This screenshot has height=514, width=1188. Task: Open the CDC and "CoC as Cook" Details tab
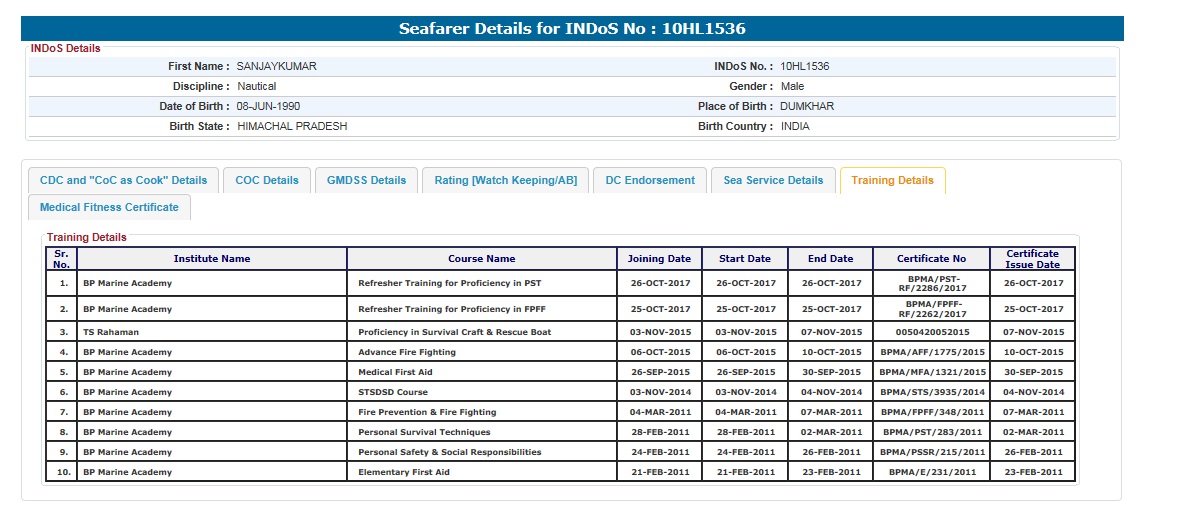point(123,180)
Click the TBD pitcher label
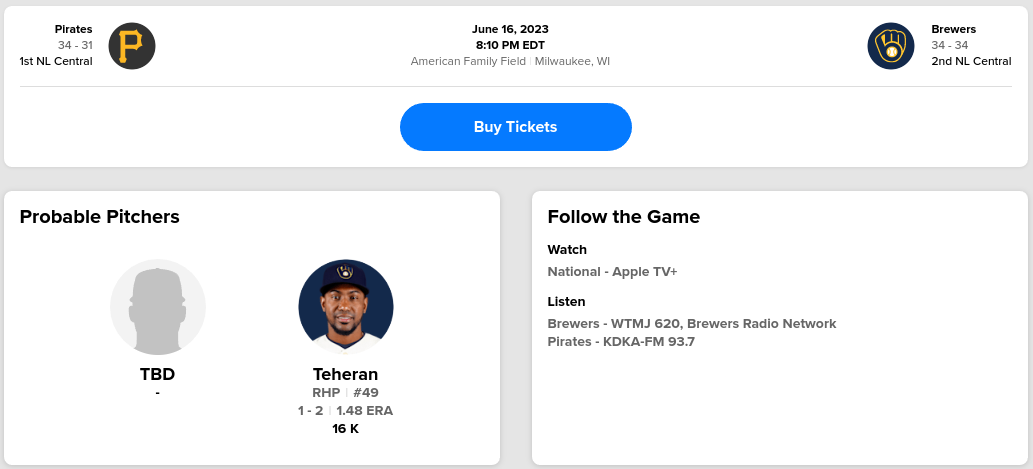This screenshot has height=469, width=1033. 158,374
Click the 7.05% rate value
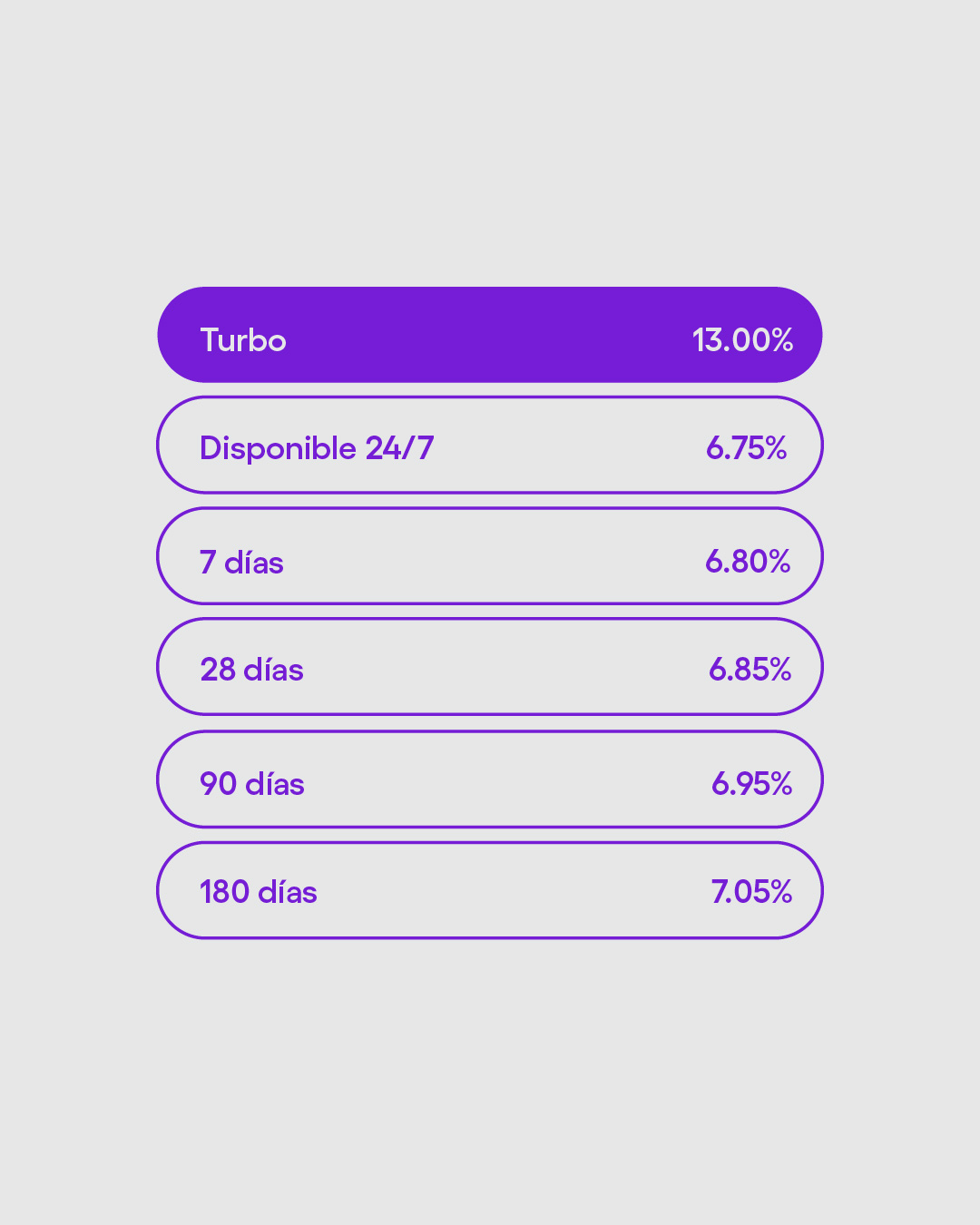Screen dimensions: 980x1225 [751, 892]
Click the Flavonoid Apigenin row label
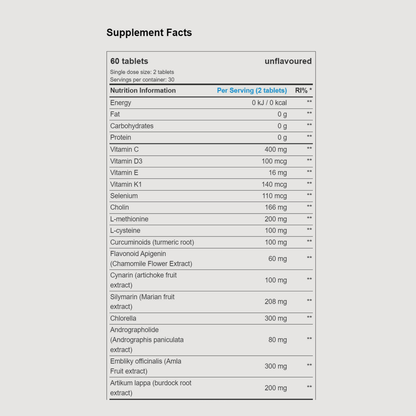Viewport: 416px width, 416px height. [x=151, y=259]
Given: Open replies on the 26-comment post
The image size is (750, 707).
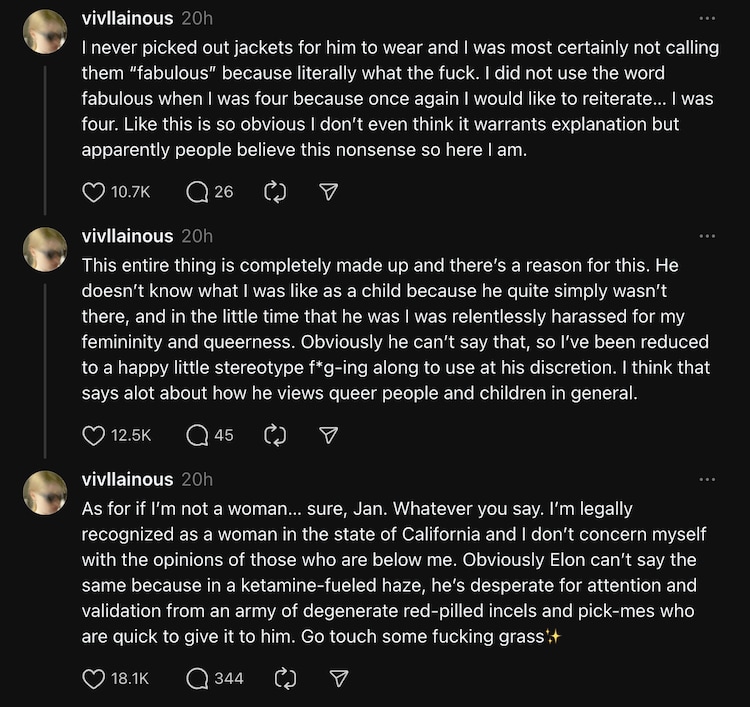Looking at the screenshot, I should (198, 191).
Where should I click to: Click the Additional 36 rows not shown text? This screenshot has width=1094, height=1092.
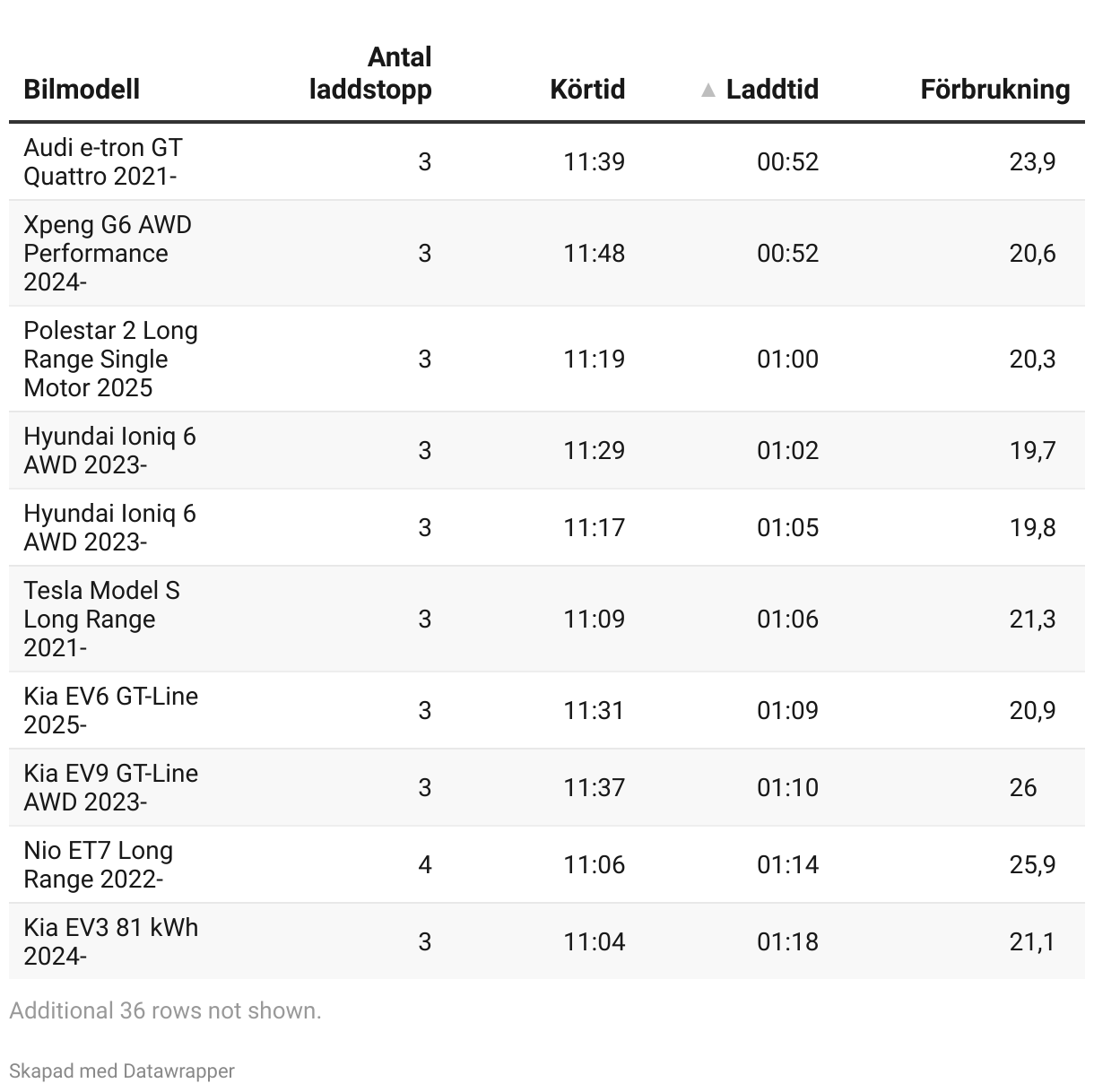(165, 1010)
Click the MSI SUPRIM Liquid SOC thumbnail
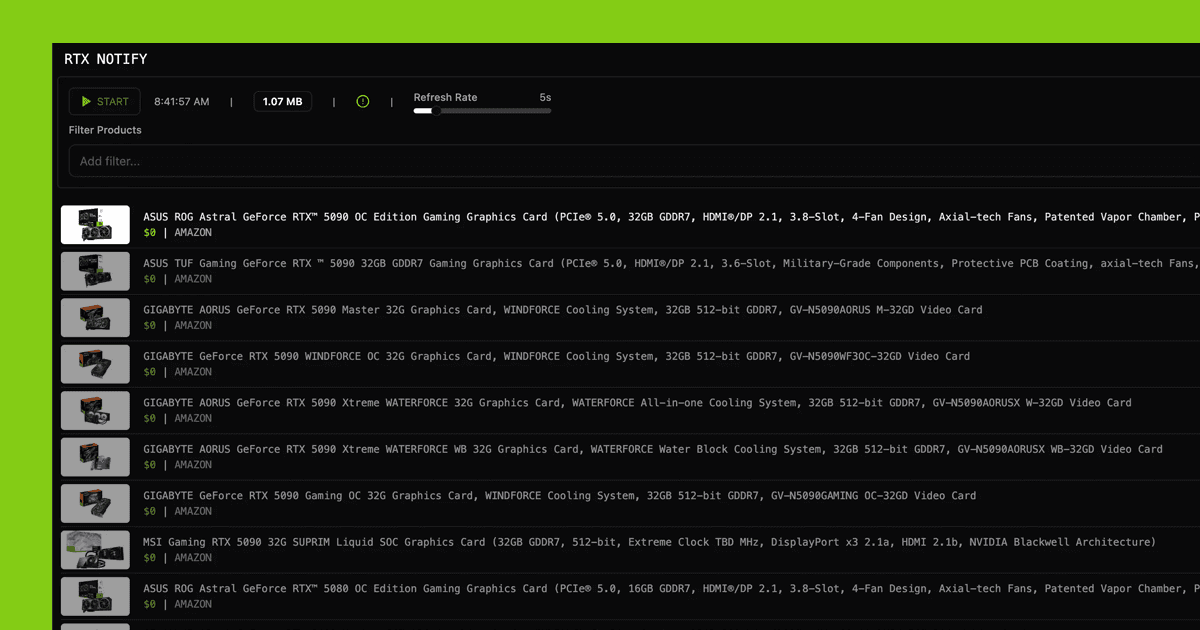Image resolution: width=1200 pixels, height=630 pixels. pos(95,549)
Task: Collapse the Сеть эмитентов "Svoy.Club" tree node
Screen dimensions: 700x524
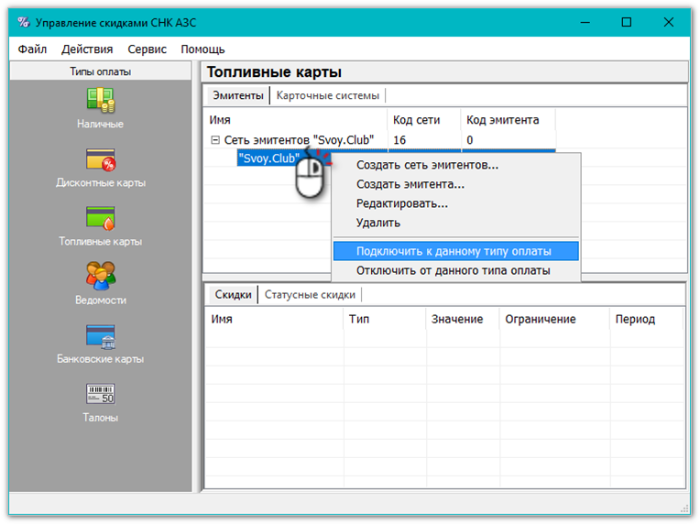Action: click(215, 141)
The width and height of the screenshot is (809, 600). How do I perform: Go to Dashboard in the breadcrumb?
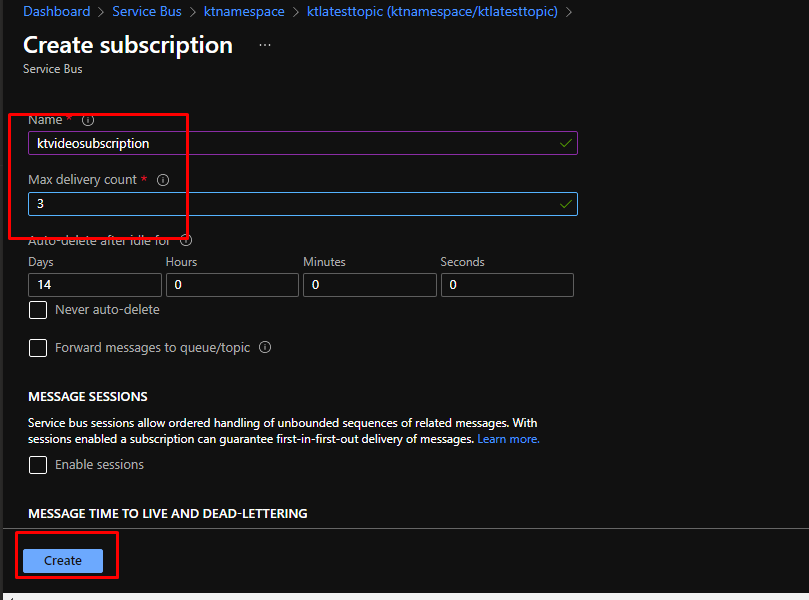click(56, 12)
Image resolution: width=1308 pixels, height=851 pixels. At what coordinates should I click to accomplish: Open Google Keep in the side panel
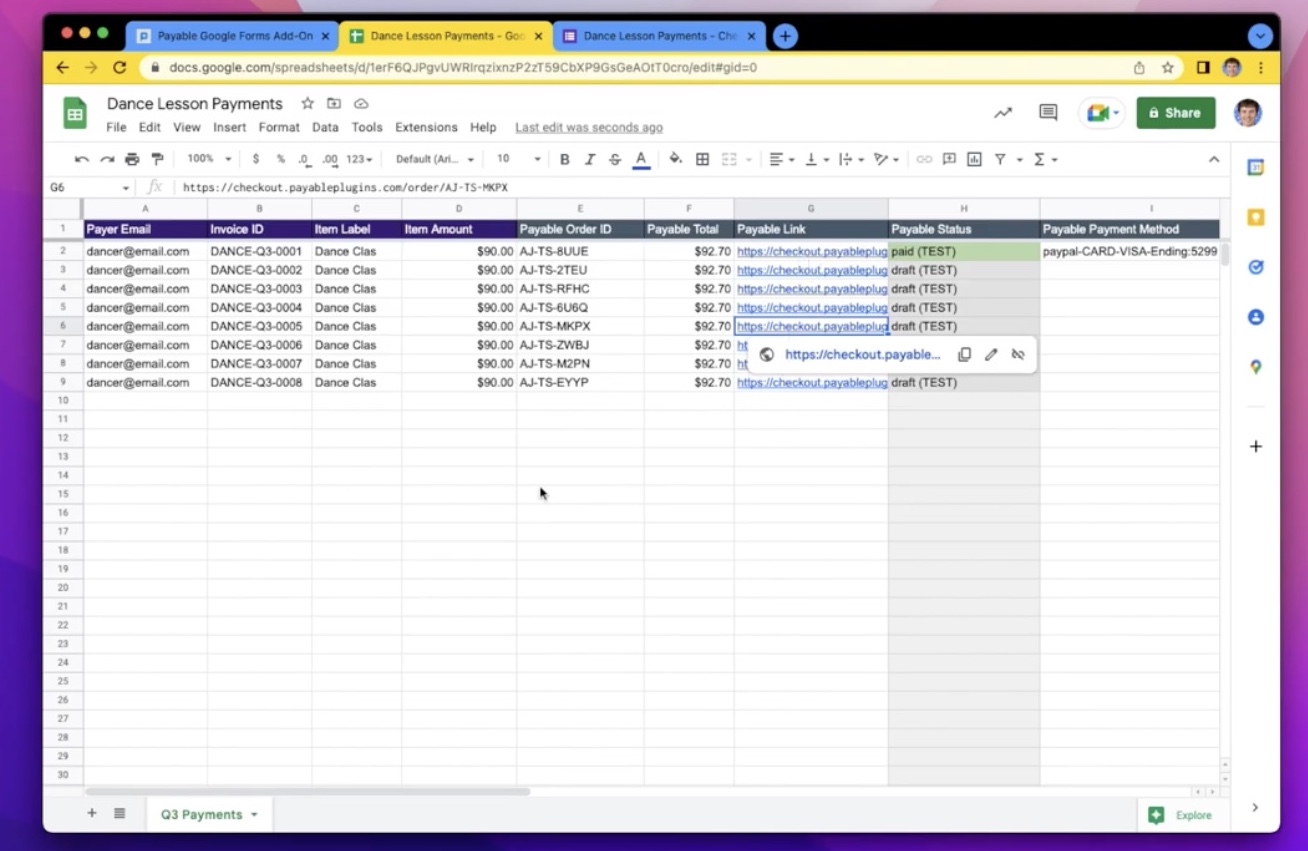pos(1256,217)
□ □ □ □ □
Your answer should be every line above, written out exactly, with no pictures.

This screenshot has height=514, width=1188. Task: Open the CDC and "CoC as Cook" Details tab
point(123,180)
Click the TBD pitcher label
This screenshot has height=469, width=1033. 158,374
Click the 7.05% rate value
Screen dimensions: 980x1225 [751, 892]
Click the Flavonoid Apigenin row label
Viewport: 416px width, 416px height. [x=151, y=259]
Given: Open replies on the 26-comment post
The image size is (750, 707).
Looking at the screenshot, I should (198, 191).
Where should I click to: Click the Additional 36 rows not shown text? This screenshot has width=1094, height=1092.
(165, 1010)
Click the MSI SUPRIM Liquid SOC thumbnail
Image resolution: width=1200 pixels, height=630 pixels. pos(95,549)
Task: Collapse the Сеть эмитентов "Svoy.Club" tree node
Screen dimensions: 700x524
Action: click(215, 141)
The width and height of the screenshot is (809, 600). How do I perform: Go to Dashboard in the breadcrumb?
click(56, 12)
Image resolution: width=1308 pixels, height=851 pixels. At what coordinates should I click to accomplish: Open Google Keep in the side panel
pos(1256,217)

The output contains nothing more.